Precies. Dat is een heel moeilijk punt…(pauze) Nou kijk, ik zal het uitleggen. Het was wel mijn plan om mijn afspraken na te komen. Maar soms heb ik twee afspraken lopen… net als in een agenda weet je wel… Je zegt bijvoorbeeld: ‘Op die en die datum kom ik.’ Een andere afspraak maak ik niet zo exact. Ik zeg: ‘Nou, als je me nodig hebt, dan kom ik.’ Dus…

Ja, dat begrijp ik. Maar dat je dan helemaal niets meer van je laat horen. Dat heeft natuurlijk niet zoveel met samenlopende afspraken te maken…

Ik heb toen gedacht dat jullie wel een oplossing zouden hebben. Maar dat is inderdaad heel stom (pauze)

Ja, Iets anders: hoe speel je op dit ogenblik?

Mijn zwakke punt is dat ik nog steeds niet exact genoeg ben.

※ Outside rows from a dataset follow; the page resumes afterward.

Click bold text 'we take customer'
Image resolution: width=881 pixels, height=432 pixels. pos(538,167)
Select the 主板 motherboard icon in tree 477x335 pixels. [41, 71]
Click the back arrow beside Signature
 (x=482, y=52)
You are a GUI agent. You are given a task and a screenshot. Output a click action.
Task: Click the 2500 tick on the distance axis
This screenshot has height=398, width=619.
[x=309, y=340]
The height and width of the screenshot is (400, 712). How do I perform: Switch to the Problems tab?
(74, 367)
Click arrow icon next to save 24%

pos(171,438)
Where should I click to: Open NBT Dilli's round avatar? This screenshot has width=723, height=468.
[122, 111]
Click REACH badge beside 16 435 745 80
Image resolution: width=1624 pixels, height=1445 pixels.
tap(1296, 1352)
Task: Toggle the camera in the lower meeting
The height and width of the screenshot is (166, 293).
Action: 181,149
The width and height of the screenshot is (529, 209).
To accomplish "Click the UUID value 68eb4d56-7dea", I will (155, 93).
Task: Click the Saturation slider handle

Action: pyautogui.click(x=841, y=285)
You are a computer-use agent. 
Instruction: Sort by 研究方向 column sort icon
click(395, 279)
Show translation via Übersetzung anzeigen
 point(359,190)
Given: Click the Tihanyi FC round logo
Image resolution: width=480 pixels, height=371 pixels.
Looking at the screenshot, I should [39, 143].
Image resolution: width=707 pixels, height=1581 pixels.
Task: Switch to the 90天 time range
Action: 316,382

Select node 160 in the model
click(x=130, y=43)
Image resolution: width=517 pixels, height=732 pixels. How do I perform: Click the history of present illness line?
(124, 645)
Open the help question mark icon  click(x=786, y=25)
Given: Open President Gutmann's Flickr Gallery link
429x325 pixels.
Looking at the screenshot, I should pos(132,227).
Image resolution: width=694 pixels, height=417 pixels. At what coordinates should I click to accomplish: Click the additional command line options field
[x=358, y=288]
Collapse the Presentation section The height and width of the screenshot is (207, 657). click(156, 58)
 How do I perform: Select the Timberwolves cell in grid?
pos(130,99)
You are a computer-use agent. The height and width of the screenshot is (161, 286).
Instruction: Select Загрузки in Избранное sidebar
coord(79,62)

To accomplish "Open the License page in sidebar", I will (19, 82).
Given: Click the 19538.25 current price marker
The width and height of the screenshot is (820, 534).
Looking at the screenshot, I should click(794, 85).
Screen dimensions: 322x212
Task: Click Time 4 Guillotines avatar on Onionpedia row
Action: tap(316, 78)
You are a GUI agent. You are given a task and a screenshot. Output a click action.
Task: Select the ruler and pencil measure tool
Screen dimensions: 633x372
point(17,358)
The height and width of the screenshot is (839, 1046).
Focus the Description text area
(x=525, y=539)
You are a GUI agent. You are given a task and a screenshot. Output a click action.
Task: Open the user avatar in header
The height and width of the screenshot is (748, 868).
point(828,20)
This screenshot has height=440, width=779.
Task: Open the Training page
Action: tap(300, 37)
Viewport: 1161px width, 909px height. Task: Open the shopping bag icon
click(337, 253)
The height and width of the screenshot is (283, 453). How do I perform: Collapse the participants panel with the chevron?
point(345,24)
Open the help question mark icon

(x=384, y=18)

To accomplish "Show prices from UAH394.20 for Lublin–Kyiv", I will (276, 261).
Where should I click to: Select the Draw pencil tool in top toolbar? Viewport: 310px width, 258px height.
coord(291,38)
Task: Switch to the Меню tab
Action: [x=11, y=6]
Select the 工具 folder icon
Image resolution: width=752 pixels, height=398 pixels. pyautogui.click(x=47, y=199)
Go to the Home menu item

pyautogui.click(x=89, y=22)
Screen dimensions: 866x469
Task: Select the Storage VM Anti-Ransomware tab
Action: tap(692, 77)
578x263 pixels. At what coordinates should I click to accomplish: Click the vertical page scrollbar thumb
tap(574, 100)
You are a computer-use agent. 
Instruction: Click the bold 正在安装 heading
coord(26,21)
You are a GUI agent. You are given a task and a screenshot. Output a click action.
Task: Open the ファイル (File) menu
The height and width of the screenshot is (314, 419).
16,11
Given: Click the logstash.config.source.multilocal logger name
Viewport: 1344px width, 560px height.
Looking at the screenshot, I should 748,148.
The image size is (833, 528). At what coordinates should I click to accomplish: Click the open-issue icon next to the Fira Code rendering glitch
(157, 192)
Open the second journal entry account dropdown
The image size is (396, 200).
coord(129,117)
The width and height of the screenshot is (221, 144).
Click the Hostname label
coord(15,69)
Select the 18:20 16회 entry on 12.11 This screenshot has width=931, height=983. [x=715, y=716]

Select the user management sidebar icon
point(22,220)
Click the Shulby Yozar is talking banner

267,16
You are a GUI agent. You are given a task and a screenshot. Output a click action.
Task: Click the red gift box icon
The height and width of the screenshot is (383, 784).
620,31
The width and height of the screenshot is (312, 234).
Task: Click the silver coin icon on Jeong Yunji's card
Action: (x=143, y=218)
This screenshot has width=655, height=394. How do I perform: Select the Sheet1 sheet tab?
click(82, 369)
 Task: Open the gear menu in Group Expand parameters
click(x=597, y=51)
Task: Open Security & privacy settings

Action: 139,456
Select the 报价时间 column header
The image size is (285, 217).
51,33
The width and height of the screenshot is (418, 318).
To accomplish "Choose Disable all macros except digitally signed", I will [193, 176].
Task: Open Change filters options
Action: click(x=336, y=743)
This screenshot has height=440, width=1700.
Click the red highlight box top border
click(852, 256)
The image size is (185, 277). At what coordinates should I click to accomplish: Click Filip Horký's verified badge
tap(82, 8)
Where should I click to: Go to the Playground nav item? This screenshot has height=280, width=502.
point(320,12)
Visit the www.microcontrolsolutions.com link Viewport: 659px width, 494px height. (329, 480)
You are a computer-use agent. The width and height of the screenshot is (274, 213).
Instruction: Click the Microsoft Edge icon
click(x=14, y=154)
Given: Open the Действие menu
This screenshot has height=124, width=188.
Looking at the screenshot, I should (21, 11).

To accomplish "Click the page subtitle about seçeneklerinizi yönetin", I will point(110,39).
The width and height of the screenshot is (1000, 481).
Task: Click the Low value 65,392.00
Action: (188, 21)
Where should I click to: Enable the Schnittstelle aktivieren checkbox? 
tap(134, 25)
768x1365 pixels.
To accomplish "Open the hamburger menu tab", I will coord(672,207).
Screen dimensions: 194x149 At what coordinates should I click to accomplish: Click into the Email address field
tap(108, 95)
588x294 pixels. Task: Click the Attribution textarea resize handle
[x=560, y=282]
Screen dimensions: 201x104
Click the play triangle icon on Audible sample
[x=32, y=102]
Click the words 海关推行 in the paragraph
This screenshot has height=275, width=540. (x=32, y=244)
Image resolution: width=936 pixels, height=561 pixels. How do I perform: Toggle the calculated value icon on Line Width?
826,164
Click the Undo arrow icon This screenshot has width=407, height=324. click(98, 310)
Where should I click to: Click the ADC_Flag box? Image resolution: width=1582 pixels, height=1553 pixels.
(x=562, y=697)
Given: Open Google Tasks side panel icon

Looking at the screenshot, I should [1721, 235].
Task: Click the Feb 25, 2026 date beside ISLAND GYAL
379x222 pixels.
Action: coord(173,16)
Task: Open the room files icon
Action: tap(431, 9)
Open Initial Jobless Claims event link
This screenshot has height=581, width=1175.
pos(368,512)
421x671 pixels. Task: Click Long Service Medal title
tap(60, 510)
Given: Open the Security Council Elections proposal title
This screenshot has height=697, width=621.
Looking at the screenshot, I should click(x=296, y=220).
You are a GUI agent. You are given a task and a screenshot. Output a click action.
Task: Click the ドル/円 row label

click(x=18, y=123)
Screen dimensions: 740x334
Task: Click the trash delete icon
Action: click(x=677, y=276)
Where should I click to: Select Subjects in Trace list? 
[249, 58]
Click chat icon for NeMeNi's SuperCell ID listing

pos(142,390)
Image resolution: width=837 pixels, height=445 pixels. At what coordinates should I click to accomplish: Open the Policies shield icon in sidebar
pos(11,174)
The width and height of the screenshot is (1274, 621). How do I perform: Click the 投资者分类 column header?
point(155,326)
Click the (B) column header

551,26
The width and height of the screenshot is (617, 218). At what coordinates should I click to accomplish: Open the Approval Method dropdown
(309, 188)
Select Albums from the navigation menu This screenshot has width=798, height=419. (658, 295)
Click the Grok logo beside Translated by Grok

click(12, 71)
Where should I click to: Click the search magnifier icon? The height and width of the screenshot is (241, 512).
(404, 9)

Ik voel me wel exact hoor… vrij redelijk exact, maar nog niet zo exact als ik me zou hebben voorbereid. Ik speel de openingen vrij snel – resoluut – met nadruk op het middenspel. Ja, gisteren heb ik de zaak zitten verpest hè? Nou kijk – ik kan kiezen. Als ik wil kan ik natuurlijk ook dat spelen wat het minst gevaarlijk is. Maar wat ik gister speelde…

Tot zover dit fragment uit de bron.